ACTION ITEM:
Below are the records; count how many of their lines hold the string "browser" and give the number alone.

Segment Open

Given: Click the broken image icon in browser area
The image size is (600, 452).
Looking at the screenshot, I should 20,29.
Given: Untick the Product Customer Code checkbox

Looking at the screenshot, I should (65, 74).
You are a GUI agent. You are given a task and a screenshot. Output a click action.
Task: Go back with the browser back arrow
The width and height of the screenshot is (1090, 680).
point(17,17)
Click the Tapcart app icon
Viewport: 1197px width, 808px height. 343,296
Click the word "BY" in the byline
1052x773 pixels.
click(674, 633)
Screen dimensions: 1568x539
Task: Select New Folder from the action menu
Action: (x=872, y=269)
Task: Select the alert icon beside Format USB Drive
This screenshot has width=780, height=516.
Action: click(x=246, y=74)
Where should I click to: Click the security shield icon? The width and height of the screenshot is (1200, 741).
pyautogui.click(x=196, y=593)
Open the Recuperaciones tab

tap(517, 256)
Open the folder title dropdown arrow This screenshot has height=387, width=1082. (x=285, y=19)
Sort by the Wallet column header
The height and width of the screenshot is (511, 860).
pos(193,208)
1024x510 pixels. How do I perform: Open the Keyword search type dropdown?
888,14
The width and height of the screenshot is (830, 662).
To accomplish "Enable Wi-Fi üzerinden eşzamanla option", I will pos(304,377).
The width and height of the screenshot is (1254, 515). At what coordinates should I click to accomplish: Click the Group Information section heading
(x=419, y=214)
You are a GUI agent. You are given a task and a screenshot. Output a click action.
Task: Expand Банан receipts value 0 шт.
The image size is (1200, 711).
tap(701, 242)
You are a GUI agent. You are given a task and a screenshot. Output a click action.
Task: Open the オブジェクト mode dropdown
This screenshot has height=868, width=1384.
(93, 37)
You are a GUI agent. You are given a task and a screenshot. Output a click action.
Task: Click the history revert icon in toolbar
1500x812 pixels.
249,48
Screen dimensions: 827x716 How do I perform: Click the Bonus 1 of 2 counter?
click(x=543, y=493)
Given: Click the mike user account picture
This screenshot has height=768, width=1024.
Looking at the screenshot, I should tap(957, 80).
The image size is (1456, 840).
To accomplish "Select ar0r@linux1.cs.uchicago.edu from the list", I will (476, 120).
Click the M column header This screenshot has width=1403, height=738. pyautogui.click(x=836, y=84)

Segment Closed

OUTPUT BELOW:
2